The speed of electromagnetic waves in a medium is given by the formula:

$$v = \frac{1}{\sqrt{\mu \varepsilon}}$$

where $\mu$ and $\varepsilon$ are the absolute permeability and absolute permittivity of the medium, respectively.

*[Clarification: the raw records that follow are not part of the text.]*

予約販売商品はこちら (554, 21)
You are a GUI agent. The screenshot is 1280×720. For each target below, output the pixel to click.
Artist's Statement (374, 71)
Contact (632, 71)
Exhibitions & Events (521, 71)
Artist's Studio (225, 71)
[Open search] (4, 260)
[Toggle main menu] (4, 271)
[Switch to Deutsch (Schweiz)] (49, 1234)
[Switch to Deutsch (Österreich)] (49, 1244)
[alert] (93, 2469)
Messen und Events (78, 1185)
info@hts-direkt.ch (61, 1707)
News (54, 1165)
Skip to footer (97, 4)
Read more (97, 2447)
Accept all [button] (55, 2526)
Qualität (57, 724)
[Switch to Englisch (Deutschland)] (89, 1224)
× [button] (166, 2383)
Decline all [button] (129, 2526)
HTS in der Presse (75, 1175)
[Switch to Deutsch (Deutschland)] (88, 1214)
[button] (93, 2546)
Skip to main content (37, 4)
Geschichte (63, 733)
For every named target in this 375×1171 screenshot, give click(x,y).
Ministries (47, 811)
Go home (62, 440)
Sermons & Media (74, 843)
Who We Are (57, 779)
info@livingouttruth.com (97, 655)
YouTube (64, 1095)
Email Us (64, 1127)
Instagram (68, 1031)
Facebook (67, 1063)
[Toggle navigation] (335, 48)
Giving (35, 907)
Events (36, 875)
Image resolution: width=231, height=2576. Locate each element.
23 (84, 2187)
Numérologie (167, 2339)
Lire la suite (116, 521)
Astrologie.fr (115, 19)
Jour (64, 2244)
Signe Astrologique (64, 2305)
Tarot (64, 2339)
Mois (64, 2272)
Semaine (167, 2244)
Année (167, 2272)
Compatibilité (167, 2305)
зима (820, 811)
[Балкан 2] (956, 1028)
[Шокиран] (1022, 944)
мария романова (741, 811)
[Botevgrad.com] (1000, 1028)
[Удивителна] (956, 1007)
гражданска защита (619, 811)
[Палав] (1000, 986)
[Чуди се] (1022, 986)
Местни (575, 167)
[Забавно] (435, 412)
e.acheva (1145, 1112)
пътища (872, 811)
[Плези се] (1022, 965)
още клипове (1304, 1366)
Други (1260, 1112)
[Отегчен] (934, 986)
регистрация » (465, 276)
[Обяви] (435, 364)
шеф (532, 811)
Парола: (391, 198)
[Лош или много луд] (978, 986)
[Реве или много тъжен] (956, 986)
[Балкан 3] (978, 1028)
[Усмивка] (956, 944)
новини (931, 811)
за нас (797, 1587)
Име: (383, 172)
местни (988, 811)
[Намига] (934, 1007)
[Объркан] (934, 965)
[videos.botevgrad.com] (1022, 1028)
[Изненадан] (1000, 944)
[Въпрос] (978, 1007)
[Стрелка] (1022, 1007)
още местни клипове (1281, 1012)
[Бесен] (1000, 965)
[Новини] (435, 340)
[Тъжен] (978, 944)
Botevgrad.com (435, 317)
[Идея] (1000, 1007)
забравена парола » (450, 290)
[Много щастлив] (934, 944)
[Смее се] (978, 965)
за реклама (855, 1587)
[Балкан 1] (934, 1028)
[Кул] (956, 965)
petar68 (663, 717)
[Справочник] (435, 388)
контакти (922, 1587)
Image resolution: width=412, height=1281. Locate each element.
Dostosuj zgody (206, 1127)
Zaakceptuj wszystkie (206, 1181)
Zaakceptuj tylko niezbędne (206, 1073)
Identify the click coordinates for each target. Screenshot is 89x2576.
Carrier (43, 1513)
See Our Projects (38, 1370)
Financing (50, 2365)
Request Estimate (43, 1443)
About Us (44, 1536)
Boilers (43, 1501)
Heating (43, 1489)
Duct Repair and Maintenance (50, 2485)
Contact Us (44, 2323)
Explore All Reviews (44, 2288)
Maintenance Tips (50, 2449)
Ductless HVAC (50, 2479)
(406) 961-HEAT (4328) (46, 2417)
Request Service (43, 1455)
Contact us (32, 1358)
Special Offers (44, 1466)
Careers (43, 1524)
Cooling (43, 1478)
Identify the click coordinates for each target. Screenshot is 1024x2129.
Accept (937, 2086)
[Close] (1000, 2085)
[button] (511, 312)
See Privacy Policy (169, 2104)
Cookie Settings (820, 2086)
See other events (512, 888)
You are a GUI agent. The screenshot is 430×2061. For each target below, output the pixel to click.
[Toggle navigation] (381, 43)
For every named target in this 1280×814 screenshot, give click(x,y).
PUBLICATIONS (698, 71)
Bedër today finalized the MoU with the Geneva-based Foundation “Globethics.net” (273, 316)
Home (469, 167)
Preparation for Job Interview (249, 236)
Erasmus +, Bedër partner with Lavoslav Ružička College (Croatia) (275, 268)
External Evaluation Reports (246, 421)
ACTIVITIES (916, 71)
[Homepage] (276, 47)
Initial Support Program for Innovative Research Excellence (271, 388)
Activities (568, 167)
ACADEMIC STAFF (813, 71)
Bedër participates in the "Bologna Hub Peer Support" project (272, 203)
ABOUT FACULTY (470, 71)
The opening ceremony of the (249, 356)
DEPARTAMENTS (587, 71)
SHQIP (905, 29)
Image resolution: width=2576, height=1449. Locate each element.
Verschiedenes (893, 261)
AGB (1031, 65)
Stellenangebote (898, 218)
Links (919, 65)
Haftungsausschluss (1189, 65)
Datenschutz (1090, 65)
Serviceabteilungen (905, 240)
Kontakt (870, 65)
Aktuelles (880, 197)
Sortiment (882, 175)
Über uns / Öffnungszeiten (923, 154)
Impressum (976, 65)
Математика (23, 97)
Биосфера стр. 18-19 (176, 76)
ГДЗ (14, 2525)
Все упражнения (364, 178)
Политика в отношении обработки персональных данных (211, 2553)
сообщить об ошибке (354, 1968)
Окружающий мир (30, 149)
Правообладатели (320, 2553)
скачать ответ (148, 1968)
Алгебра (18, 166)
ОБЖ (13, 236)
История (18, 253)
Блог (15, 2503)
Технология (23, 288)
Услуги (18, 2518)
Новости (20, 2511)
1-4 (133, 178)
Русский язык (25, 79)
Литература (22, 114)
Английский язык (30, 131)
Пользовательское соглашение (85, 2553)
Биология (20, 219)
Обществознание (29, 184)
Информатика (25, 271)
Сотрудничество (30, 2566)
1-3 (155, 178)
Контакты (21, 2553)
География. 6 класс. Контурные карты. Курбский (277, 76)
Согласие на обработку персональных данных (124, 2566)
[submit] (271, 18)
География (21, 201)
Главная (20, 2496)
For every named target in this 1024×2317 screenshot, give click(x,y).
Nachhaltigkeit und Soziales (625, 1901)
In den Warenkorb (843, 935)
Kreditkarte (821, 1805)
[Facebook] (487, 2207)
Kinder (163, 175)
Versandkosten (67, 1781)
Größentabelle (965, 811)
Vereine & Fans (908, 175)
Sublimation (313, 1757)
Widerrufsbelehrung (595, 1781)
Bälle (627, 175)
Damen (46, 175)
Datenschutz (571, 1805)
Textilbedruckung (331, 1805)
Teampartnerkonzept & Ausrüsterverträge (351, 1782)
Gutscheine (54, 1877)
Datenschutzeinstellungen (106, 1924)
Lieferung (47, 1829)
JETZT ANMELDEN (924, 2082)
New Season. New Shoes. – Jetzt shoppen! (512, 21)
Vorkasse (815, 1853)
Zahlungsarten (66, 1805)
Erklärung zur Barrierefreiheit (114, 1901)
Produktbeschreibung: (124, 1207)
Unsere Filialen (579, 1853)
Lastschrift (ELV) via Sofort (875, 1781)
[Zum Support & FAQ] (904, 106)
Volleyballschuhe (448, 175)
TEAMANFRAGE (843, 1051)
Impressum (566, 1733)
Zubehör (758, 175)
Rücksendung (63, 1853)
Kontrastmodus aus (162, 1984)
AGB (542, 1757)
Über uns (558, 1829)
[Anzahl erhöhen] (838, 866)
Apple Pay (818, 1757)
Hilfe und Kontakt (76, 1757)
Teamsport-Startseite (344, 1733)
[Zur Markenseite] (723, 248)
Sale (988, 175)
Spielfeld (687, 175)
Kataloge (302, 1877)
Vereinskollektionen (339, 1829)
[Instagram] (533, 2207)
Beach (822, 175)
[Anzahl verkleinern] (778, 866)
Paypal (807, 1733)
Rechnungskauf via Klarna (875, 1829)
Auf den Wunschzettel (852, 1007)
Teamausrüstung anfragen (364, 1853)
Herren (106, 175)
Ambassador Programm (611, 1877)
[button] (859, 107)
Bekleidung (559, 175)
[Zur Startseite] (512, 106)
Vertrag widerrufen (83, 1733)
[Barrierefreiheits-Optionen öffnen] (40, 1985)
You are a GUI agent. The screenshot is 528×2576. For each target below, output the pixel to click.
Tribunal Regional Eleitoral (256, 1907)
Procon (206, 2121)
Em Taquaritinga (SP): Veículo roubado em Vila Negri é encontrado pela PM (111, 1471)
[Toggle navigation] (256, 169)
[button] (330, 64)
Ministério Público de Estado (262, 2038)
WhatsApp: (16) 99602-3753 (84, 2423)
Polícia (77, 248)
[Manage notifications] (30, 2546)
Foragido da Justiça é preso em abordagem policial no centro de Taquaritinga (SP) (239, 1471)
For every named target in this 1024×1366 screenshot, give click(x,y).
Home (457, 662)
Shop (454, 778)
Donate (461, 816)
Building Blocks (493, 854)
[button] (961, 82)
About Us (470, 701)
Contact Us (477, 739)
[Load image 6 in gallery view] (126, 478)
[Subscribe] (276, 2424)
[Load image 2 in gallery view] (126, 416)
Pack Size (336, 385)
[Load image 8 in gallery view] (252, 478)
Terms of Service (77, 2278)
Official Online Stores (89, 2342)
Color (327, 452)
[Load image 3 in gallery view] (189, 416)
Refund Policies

Given that $\mu = \mu_0 \mu_r$ and $\varepsilon = \varepsilon_0 \varepsilon_r$, we can rewrite the above equation as :

$$v = \frac{1}{\sqrt{\mu_0 \mu_r \varepsilon_0 \varepsilon_r}}$$

which simplifies to :

$$v = \frac{1}{\sqrt{\mu_0 \varepsilon_0}} \times \frac{1}{\sqrt{\mu_r \varepsilon_r}}$$

Substituting $c$ for $\frac{1}{\sqrt{\mu_0 \varepsilon_0}}$ (the speed of light in a vacuum), we get:

$$v = \frac{c}{\sqrt{\mu_r \varepsilon_r}}$$

We can rearrange this equation to solve for $\varepsilon_r$ :

$$\varepsilon_r = \frac{c^2}{v^2 \mu_r} = \frac{(3 \times 10^8 m/s)^2}{(2 \times 10^8 m/s)^2 \times 1} = 2.25$$

So, the relative permittivity of the medium is 2.25.